# 9.96 NAR and 16.24 OH NAR



## rowehessler (Oct 2, 2010)

FINALLY!
for 3x3: 
(11.43), 10.03, (9.19), 9.83, 10.02 = 9.96 NAR average
and for OH: 
16.33, 16.44, 15.96, (15.83), (18.03) = 16.24 NAR average 

sadly, no videos


----------



## StachuK1992 (Oct 2, 2010)

Good job, Rowe! I've been hoping for this thread for a while now.


----------



## Truncator (Oct 2, 2010)

Congratulations! You definitely deserve it


----------



## uberCuber (Oct 2, 2010)

wow nice job!


----------



## Anthony (Oct 2, 2010)

Syuhei's 10th with a 10.15 average now. 

Rowe's a beast.


----------



## Andrew Ricci (Oct 2, 2010)

Awesome job Rowe!


----------



## Andreaillest (Oct 2, 2010)

Congratz, Rowe!  At no videos...


----------



## oprah62 (Oct 2, 2010)

Change your sig. Wow Rowe, taking away Philip's NAR on his birthday! How rude.
Just joking, both of you guys are amazing. Congrats!
Edit: You and Breandan both got sub 10 now 
Fail brackets though. Nice consistent OH. What about other rounds?


----------



## Mr Cubism (Oct 2, 2010)

Very well deserved, congratz to the exclusive sub-10-club and top3 OH


----------



## PhillipEspinoza (Oct 2, 2010)

Congrats! It was bound to happen. You won the race too. But next week, you're going down ;p


----------



## qqwref (Oct 2, 2010)

You rock, Rowe! Awesome job, too bad there are no vids.


----------



## Dene (Oct 2, 2010)

Holy crap Rowe nice job


----------



## Weston (Oct 2, 2010)

I told you not to make the OH NAR too hard to break!
Great job Rowe


----------



## kinch2002 (Oct 2, 2010)

So about 2 hours ago I was sitting with Breandan. He was saying how Rowe had switched to a Guhong, and that he would bet on that resulting in a sub-10 average at Rowe's next competition ("because f-ii sucks"). I said that Rowe was competing today. And the rest is history...congrats btw!


----------



## Toad (Oct 3, 2010)

Incredible stuff man, nobody cares about videos really, it's the times that count!!

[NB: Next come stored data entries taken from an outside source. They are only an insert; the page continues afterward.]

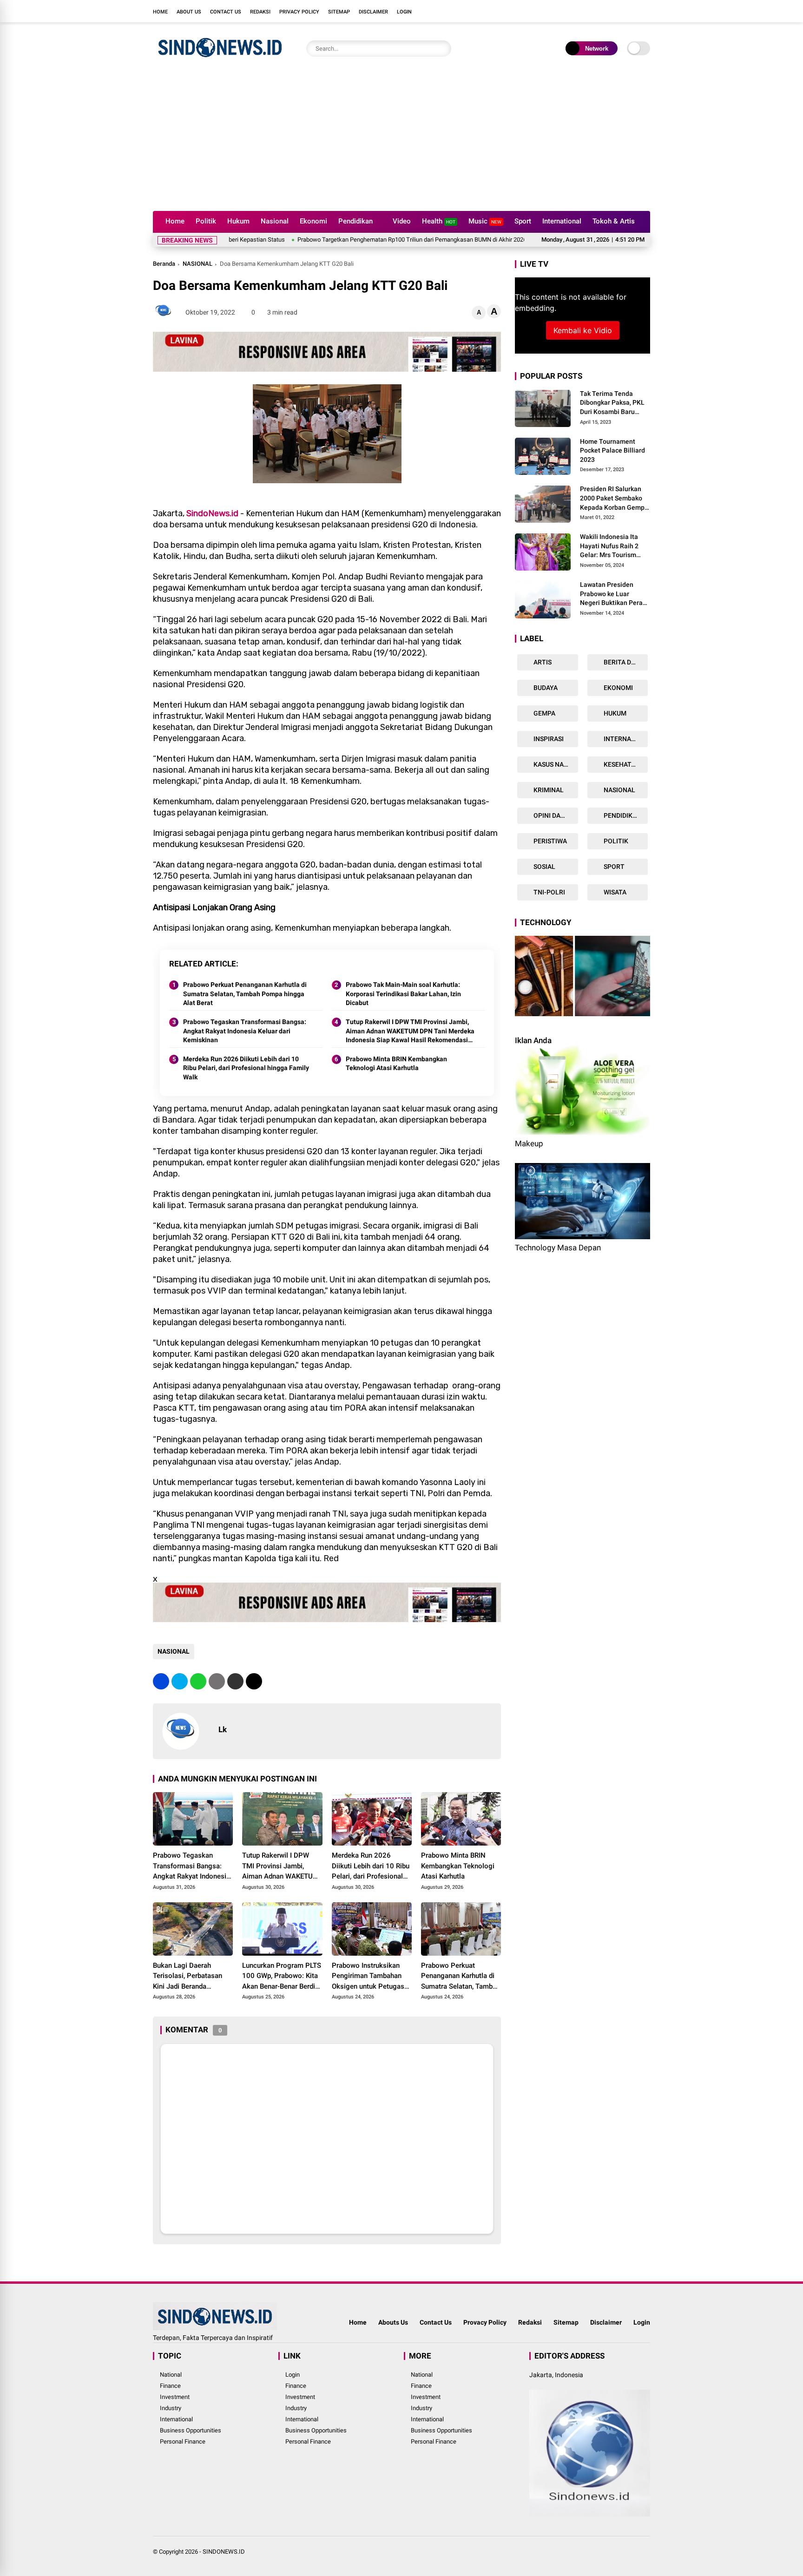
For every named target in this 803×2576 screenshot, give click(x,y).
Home (160, 12)
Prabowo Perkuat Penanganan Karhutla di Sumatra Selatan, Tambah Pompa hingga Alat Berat (245, 993)
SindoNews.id (212, 513)
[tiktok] (645, 11)
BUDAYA (545, 687)
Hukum (238, 221)
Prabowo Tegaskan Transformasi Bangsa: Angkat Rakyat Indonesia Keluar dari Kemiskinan (244, 1031)
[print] (217, 1681)
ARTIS (542, 662)
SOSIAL (543, 866)
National (171, 2374)
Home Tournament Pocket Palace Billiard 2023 (612, 450)
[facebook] (589, 11)
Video (402, 221)
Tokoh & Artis (613, 221)
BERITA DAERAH (625, 662)
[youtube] (631, 11)
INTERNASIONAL (625, 739)
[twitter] (603, 11)
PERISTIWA (549, 841)
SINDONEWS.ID (224, 2551)
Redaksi (260, 12)
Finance (170, 2385)
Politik (206, 221)
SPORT (613, 866)
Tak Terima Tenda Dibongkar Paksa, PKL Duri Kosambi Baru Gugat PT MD (612, 403)
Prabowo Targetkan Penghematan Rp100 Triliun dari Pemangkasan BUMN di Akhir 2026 (340, 239)
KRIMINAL (548, 790)
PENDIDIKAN (621, 815)
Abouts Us (393, 2322)
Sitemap (339, 12)
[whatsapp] (198, 1681)
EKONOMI (617, 687)
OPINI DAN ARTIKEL (555, 815)
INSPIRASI (548, 739)
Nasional (275, 221)
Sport (522, 221)
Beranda (164, 263)
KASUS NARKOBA (555, 764)
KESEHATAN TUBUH (625, 764)
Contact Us (225, 12)
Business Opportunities (190, 2430)
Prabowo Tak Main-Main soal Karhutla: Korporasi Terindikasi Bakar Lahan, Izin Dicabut (403, 993)
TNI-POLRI (548, 892)
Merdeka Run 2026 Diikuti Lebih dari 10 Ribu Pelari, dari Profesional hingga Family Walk (246, 1068)
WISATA (614, 892)
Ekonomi (313, 221)
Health (438, 221)
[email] (235, 1681)
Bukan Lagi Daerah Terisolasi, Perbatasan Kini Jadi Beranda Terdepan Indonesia (187, 1976)
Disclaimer (373, 12)
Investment (175, 2396)
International (561, 221)
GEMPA (543, 713)
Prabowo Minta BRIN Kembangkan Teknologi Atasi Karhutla (396, 1063)
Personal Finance (182, 2441)
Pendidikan (355, 221)
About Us (189, 12)
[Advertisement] (401, 141)
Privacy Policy (299, 12)
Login (404, 12)
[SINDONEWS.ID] (220, 59)
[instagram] (617, 11)
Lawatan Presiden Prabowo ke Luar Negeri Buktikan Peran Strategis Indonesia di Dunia (613, 594)
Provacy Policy (485, 2322)
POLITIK (615, 841)
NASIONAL (197, 263)
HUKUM (614, 713)
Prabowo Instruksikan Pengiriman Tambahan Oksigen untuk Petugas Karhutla (368, 1976)
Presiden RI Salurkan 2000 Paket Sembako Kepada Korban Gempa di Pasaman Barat (614, 499)
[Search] (442, 48)
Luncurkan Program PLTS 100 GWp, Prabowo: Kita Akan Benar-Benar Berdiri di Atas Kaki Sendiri (281, 1976)
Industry (170, 2408)
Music (484, 221)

Oh and apologise to Katie for my stalkerish comment please


----------



## Shortey (Oct 3, 2010)

Holy **** Rowe. Awesome.


----------



## Owen (Oct 3, 2010)

You're awesome!

It is kinda weird that you only got 2 sub-10 in the averge though.


----------



## That70sShowDude (Oct 3, 2010)

Good job man!


----------



## Escher (Oct 3, 2010)

I guess I won't have to punch you in the face the next time I see you 

Congrats man!

I really hope I can get somewhere close next comp...


----------



## will6680 (Oct 3, 2010)

Rowe i was there and got vids would u like me to post them?


----------



## aronpm (Oct 3, 2010)

will6680 said:


> Rowe i was there and got vids would u like me to post them?


 
YES.


----------



## Toad (Oct 3, 2010)

aronpm said:


> YES.


 
Last time I checked your name wasn't Rowe... Although I'm sure this will be his answer anyway


----------



## rowehessler (Oct 3, 2010)

videos of both NARs? that would be awesome dude thanks


----------



## will6680 (Oct 3, 2010)

http://www.youtube.com/watch?v=nZjjX1Ugzvo

... whats nar...


----------



## oprah62 (Oct 3, 2010)

You only got one solve?


----------



## will6680 (Oct 3, 2010)

i got some more gimme a sek!


----------



## rowehessler (Oct 3, 2010)

will6680 said:


> http://www.youtube.com/watch?v=nZjjX1Ugzvo
> 
> ... whats nar...



NAR stands for north american record.


----------



## will6680 (Oct 3, 2010)

oh! ok sorry i was just wondering thats pretty sweet i got three vids so yeah.


----------



## Tim Major (Oct 3, 2010)

O_O
Finally! 
Great job, it's been in waiting for a looooong time.


----------



## rowehessler (Oct 3, 2010)

will6680 said:


> oh! ok sorry i was just wondering thats pretty sweet i got three vids so yeah.


 
argh, thanks for the videos but those arent from the round where i got the north american record. These are the videos from my 10.51 average in the first round. Thanks though for the videos!


----------



## bluecloe45 (Oct 3, 2010)

i love you


----------



## Faz (Oct 3, 2010)

Nice one rowehess.


----------



## will6680 (Oct 3, 2010)

oh damn sorry! i thought they were ;/


----------



## teller (Oct 3, 2010)

Go Rowe!


----------



## incessantcheese (Oct 3, 2010)

rowehessler said:


> argh, thanks for the videos but those arent from the round where i got the north american record. These are the videos from my 10.51 average in the first round. Thanks though for the videos!


 
yeah... pretty sure nobody had a camera out for the two hand round and i don't remember any cameras for the OH round. i had my flip on me but i never took it out of my bag! whoops.


----------



## onionhoney (Oct 3, 2010)

So many guys getting sub-10 average these days...


----------



## jca11 (Oct 3, 2010)

congrats rowe..


----------



## a small kitten (Oct 3, 2010)

Ugh 16.24...one of the only things I hate about being American haha

Congrats on both averages.


----------



## ~Phoenix Death~ (Oct 3, 2010)

. Excellent job, Rowe!


----------